Nevertheless, we are able to define the OpenCL LDPC decoder on FPGA, in its inception a TPN decoder, as a wide-pipeline decoder [33] , and the Vivado HLS decoder as a wid-epipeline accelerator as well, though, this approach defined the TPMP node processing phases in computation loops [58] . As a consequence, we prefer the designation of loop-annotated decoder since it is through the optimization directives written as annotations (directives) to loops where computation occurs that the hardware generation is guided. Both approaches see modest throughputs of dozens of Mbit/s achieved for short to moderate length codes. The greatest advantage with this approach is the low latency, ranging <3 ms in the OpenCL decoder case and <500 µs in the Vivado HLS case.
V. SUMMARY
LDPC decoders on programmable hardware can mostly be applied to simulation purposes, due to the methodology pursued in most of the literature be prone to increasing the decoding latency. Notable exceptions to this tradeoff, are the works of Le Gal and Jego [75] and Wang et al. [66] , which effectively keep latencies at low and real-time compliant levels. Notwithstanding, surveying the decoders in the literature, we observe that the better suited strategies for LDPC decoding are based on LLR-based decoding algorithms, mostly defining fixed-point data representation. This allows for the packing of multiple messages with small bitwidths, usually in the 8 range, to be packed onto wider words. Furthermore, data-parallelism levels are usually pushed beyond the wide word, or vector datatype, granularity, often at the expense of spawning more threads in the decoding underlying architecture. Task-parallelism employed in the literature is explored at all conceived levels, from coarse (CpC) to finegranularity (TpE), although the strategies attaining the highest performance are mostly fine-grained ones. In particular, the TPN task-parallelism granularity has scored the most prevalent method to expose parallelism for computation.

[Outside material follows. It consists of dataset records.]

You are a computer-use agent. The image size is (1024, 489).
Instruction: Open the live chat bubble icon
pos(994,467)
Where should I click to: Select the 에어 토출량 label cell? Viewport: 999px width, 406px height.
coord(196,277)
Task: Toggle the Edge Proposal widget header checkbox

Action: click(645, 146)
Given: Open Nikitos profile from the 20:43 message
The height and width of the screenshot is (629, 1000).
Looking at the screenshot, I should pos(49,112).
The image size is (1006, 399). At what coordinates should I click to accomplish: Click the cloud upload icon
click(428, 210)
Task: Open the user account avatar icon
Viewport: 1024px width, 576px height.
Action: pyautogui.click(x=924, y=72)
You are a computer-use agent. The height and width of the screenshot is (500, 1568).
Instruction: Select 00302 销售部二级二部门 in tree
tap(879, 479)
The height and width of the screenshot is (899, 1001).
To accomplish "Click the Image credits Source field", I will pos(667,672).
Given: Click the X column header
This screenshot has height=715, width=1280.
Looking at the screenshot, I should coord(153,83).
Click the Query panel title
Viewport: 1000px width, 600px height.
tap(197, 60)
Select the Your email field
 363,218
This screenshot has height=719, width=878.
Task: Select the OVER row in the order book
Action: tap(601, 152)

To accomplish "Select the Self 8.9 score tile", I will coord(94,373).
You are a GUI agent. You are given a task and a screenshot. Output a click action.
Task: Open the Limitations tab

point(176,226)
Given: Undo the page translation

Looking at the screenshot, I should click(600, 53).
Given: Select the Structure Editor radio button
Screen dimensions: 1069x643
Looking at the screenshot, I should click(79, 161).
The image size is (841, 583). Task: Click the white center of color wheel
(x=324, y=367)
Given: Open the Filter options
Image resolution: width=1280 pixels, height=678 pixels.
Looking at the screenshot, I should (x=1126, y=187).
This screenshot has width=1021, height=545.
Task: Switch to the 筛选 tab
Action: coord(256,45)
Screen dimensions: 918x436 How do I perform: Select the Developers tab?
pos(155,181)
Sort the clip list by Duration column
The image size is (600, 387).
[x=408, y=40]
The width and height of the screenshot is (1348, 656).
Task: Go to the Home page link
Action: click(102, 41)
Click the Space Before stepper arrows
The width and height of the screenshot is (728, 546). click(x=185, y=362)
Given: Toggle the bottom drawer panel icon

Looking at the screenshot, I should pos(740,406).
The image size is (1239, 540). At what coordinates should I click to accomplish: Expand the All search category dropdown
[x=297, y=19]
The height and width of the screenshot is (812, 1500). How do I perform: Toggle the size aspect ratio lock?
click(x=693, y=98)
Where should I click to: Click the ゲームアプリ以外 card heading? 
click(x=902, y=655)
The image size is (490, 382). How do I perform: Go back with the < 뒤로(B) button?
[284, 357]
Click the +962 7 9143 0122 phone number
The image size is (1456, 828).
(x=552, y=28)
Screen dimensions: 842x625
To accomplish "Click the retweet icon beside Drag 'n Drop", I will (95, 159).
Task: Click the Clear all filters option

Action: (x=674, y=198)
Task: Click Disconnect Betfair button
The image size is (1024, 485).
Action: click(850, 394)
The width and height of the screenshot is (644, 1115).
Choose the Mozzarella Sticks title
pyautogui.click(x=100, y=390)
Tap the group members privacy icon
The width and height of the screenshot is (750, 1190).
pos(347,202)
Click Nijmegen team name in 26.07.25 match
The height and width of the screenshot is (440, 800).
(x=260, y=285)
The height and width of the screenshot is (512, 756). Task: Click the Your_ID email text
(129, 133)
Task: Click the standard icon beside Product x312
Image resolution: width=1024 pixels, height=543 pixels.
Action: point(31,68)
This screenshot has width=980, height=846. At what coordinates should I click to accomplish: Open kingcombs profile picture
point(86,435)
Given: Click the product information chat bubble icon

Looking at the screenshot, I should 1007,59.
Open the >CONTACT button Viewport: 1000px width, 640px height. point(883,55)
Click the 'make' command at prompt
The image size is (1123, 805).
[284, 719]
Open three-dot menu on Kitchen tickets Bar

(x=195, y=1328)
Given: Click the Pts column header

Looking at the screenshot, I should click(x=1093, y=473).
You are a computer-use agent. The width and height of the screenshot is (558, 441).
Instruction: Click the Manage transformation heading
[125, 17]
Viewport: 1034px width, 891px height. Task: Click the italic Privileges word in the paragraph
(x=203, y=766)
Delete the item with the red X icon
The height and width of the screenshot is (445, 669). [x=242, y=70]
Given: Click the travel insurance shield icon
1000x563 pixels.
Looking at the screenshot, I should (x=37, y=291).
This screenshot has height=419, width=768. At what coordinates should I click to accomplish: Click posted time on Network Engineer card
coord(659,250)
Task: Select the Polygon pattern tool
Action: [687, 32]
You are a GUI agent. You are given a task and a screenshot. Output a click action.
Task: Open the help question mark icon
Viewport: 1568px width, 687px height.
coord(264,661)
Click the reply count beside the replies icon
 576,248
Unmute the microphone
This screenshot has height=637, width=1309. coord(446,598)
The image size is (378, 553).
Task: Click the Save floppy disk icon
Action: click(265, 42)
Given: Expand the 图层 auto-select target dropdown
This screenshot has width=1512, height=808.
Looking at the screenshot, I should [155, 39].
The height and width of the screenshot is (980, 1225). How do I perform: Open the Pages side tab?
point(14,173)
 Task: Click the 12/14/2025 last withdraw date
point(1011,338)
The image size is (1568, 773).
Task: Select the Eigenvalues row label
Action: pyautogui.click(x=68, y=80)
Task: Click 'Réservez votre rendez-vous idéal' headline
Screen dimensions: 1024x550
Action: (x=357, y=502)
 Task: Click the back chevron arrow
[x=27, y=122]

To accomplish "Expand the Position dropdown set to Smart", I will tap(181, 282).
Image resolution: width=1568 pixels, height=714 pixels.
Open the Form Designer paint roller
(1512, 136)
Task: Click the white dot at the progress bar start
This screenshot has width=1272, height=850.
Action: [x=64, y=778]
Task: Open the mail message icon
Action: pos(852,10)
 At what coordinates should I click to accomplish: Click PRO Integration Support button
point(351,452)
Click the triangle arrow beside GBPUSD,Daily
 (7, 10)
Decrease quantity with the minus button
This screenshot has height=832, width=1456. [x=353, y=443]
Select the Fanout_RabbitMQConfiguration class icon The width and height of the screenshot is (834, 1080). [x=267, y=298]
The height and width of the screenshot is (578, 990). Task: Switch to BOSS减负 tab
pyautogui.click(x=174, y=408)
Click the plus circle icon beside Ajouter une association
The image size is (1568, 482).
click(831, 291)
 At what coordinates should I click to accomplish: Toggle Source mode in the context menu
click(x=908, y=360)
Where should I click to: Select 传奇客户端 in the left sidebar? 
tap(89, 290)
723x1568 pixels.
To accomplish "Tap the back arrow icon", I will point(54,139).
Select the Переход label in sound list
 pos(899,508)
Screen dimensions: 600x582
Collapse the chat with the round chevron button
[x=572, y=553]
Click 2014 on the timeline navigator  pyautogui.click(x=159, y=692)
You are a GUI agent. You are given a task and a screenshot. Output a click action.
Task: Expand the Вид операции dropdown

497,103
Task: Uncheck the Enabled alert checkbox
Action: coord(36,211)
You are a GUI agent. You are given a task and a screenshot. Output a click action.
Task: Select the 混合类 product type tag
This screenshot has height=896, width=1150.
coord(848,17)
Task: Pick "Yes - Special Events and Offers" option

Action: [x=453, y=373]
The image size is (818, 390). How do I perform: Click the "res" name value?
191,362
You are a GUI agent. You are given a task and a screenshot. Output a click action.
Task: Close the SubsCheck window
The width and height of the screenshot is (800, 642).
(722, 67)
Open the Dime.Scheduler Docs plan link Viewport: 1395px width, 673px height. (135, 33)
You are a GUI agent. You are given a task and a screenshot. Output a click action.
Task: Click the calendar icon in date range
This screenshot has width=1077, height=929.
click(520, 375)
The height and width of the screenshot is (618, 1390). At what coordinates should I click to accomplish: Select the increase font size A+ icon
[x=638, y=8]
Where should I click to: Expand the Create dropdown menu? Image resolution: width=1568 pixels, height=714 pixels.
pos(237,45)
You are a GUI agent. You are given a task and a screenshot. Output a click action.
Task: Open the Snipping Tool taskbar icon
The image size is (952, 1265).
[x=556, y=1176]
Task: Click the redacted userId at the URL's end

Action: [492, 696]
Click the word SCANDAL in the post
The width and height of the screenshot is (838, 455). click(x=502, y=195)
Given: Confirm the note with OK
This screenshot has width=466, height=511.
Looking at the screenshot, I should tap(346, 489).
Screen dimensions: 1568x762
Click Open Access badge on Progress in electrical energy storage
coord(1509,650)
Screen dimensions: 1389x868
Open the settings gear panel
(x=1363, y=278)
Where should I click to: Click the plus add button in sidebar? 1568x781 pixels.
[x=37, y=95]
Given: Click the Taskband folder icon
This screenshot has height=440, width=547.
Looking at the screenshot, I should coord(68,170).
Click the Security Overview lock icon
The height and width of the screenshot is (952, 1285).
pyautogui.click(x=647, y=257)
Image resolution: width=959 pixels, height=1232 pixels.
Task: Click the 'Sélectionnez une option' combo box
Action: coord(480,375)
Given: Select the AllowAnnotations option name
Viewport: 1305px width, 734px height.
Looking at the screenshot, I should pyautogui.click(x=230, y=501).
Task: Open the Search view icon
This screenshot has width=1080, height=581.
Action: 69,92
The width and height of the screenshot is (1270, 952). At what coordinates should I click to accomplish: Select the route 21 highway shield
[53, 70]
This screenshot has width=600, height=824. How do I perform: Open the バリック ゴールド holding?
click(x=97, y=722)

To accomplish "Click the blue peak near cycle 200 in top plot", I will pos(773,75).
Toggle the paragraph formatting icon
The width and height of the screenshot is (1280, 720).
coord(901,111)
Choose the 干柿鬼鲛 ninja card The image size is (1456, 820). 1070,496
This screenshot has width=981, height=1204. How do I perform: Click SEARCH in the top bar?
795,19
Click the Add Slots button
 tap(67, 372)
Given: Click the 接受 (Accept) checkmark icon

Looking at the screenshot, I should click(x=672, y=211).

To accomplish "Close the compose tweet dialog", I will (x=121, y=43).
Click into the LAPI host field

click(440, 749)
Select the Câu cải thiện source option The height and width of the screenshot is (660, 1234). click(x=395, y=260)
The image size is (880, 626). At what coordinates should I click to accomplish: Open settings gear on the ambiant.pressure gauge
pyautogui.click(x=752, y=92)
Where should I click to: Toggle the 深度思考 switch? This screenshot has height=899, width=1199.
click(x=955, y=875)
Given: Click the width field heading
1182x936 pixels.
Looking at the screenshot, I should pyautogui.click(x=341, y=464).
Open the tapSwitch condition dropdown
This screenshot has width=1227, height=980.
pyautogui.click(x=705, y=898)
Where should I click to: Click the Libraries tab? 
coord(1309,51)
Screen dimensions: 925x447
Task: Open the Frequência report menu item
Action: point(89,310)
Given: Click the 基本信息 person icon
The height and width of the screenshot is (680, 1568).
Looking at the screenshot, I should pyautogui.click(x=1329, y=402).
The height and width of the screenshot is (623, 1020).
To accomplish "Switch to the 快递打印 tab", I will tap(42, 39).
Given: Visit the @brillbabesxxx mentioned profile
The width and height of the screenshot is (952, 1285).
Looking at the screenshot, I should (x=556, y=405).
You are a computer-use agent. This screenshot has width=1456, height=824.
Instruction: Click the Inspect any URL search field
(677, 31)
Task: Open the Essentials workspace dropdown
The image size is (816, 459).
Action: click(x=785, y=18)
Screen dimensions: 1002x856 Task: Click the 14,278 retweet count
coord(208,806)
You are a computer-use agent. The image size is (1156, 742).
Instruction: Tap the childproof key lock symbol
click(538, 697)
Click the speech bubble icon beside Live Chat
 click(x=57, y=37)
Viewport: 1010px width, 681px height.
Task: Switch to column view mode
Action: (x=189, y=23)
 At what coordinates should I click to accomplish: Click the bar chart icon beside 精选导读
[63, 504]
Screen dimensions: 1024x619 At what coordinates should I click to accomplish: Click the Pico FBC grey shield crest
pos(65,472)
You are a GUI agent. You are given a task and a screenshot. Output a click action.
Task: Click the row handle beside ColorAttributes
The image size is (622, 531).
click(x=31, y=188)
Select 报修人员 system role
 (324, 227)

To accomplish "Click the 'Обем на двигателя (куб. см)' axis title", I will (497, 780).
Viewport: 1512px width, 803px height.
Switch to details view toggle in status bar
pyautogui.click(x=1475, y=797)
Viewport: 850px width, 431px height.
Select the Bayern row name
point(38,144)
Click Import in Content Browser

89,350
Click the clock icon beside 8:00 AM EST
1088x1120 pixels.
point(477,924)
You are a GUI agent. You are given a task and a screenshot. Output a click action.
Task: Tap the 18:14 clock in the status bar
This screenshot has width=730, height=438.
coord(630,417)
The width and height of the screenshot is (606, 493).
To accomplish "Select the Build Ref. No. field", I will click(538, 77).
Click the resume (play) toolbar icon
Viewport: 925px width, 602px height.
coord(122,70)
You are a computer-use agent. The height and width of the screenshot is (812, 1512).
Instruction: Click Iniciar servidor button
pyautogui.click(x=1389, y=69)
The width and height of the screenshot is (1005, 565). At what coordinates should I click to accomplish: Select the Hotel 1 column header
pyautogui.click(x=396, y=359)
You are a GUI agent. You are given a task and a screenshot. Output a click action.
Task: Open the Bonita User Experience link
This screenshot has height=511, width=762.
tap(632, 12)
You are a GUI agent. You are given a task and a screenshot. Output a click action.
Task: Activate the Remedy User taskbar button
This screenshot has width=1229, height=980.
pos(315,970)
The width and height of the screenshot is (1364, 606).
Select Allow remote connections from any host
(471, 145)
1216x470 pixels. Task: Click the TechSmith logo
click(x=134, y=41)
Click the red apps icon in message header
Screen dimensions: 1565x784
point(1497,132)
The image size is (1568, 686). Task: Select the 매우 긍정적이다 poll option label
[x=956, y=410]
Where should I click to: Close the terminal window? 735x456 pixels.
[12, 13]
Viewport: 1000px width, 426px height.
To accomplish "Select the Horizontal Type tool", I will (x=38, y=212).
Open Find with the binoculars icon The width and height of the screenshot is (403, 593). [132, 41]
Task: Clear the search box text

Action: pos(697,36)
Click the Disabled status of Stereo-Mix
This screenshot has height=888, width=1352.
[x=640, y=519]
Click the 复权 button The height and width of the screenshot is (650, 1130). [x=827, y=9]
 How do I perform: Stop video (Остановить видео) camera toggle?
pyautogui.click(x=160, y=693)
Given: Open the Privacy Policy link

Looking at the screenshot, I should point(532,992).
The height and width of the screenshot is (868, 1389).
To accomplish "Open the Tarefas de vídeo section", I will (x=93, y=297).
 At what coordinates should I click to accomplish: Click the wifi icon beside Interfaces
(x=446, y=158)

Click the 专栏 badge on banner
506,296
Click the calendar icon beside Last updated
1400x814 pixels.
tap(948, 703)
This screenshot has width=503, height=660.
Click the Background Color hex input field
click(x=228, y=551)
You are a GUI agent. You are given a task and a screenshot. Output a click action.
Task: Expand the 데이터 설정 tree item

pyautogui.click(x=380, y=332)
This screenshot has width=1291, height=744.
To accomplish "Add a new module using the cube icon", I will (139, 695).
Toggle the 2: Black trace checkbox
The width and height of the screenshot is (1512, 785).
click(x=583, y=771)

Regarding LDPC decoders in reconfigurable hardware, the surveyed LDPC decoders on HLS programming models show that this field provides interesting prospects, but remains a larger untapped field. In particular, it remains unclear how to best direct an HLS compiler to generate efficient hardware [113] . The incipient maturity of the tools used in the LDPC decoders [33] , [58] already attain competitive decoding throughput and latency, as observed during the inception of LDPC decoding on programmable many-core and multicore architectures. Furthermore, other programming models such as the Altera OpenCL, more recent versions of the Vivado infrastructure and the Maxeler dataflow decoders [88] promise much lower NRE efforts to target LDPC decoders with high throughputs and higher energy efficiency than programmable computer architectures [85] .
The reader is referred to Appendix A, in particular to the exhaustive set of surveyed LDPC decoders (Table 1) , which can be found as a supplementary file to this manuscript.